After spending half the day hauling seventeen crates of Christmas decorations out of the garage, Fio had to drive over to the Tax Assessor-Collector's office to submit the final paper that would transfer ownership of Husband's car to her name. Sitting in a crowded room for an hour twiddling her thumbs before her name was called did not put her in a good mood, but the breaking point was when, as she left the office, she was approached by two young men with big smiles on their faces who wanted her to sign a petition regarding their "Second Amendment" rights.
Fiorella blew up. First, she gave them a well-deserved lecture, informing them that Second Amendment gun rights applied to well-regulated militias, not to just anyone who took a hankering to having a gun in the house. Then she hit them with her own story, the one that has haunted her life for almost fifty years--the University of Texas Tower massacre.
People can't argue someone else's story so the twosome had to listen to Fio's, and I made sure that every passer-by heard it too.
The long and short of it is that one sunny summer day, a lone gunman went up into the UT Tower, killing a guard and four-member family on the way, and then, from the highest vantage point, cut loose at everyone he could see on and off campus.

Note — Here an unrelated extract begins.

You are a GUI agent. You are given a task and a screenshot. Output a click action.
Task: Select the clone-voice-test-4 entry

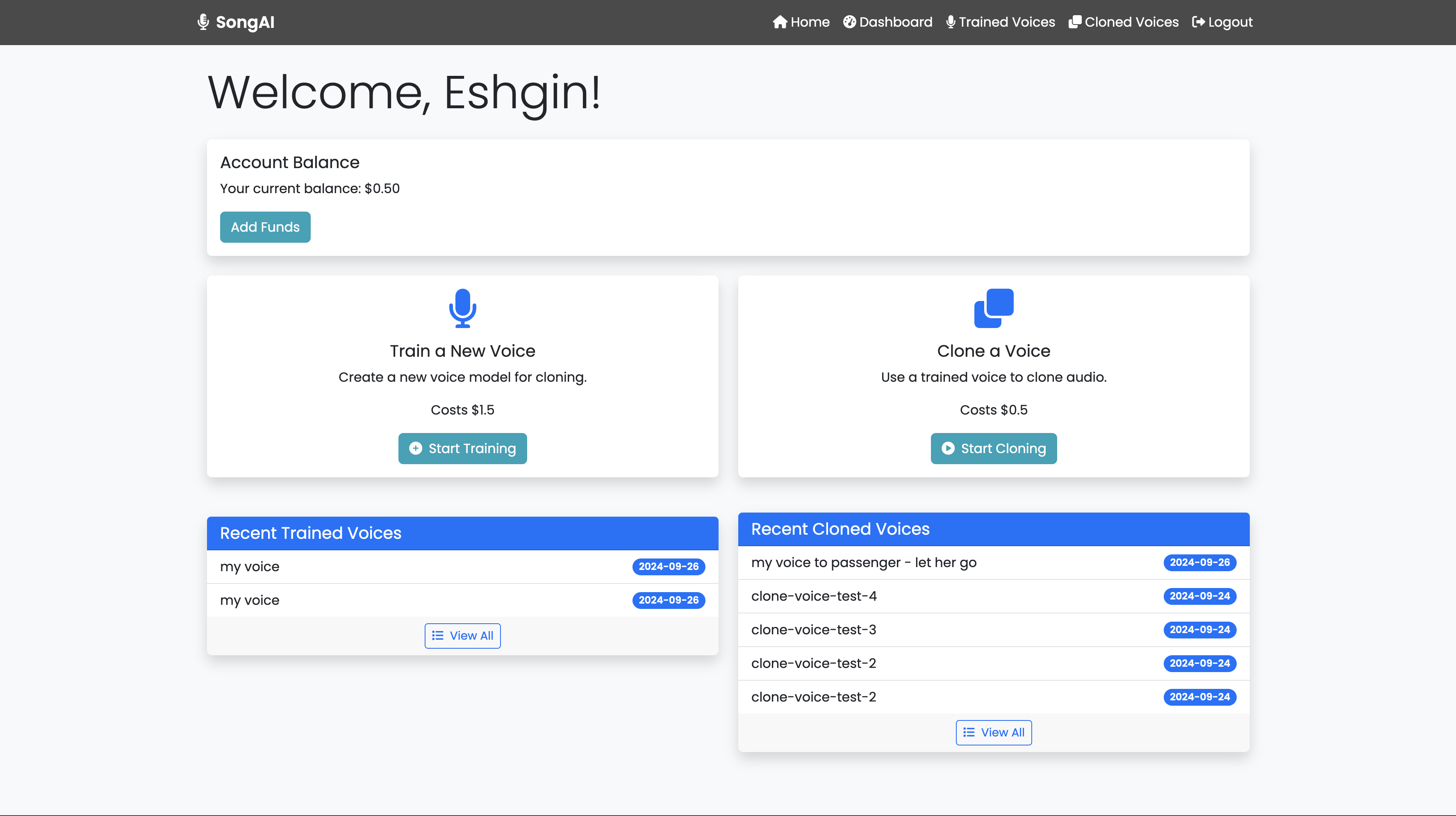pos(814,596)
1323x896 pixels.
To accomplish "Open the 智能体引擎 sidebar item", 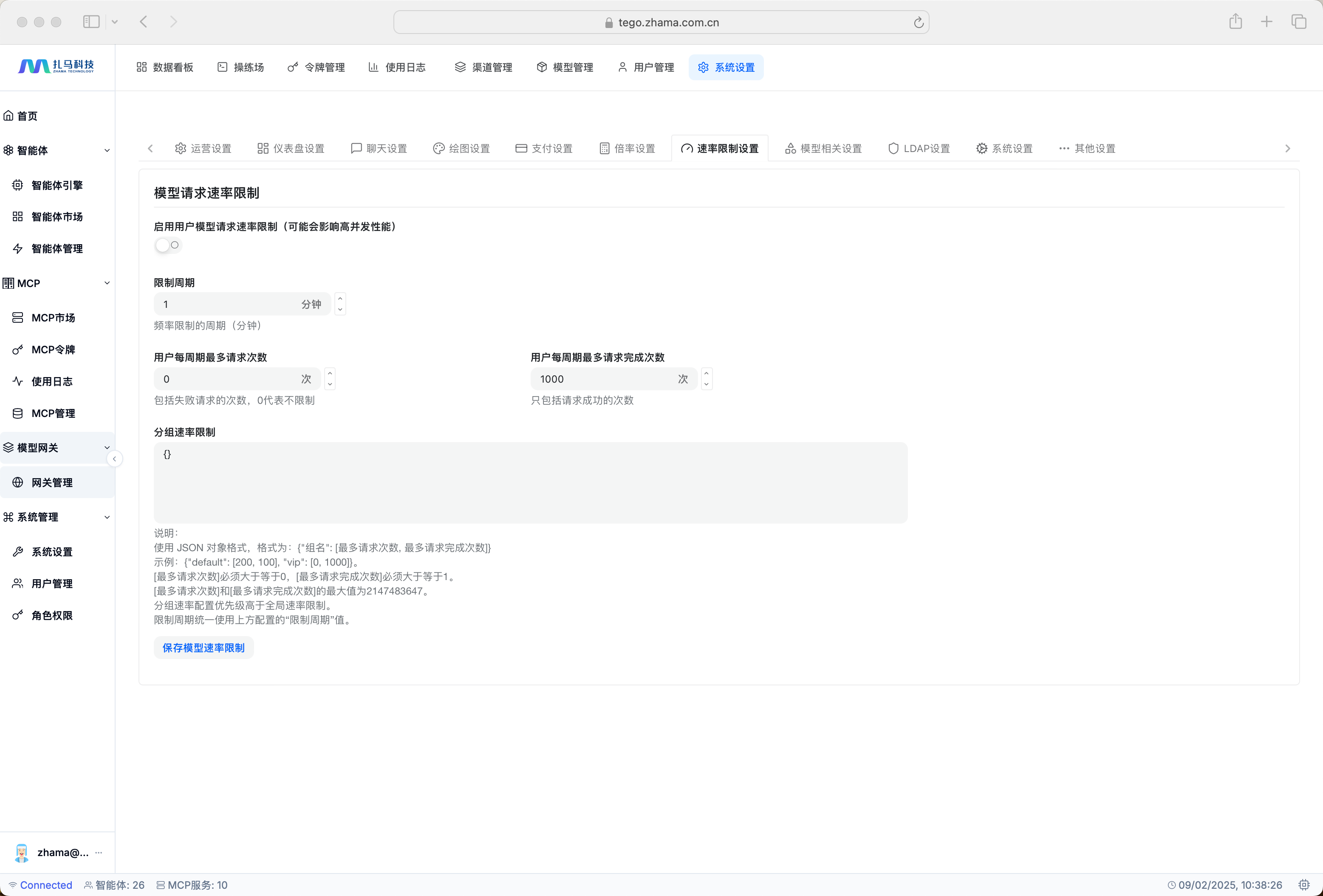I will pyautogui.click(x=57, y=185).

Among the twenty-some dead was Fio's nephew, Paul Sonntag, age eighteen. From a block away, he'd been shot through the mouth.
The family was stunned--old men die, not newly-minted high school grads on their way to college in the fall.
Friends, including Lyndon Johnson, offered consolations and the funeral was well-attended, but that didn't change anything. Paul was dead, and the family has lived in a shadow ever since, even down to the third generation. You think you've packed the horror away in a dark closet, but every now and then, the guilt for still being alive breaks out, then the anger. Paul didn't have to die, and neither did any of the people who've been killed since then at outdoor concerts, in their offices, in churches, schools, and department stores.
No, Fiorella will not sign a petition supporting "Second Amendment rights," and neither should anybody else. The blood will be on your hands.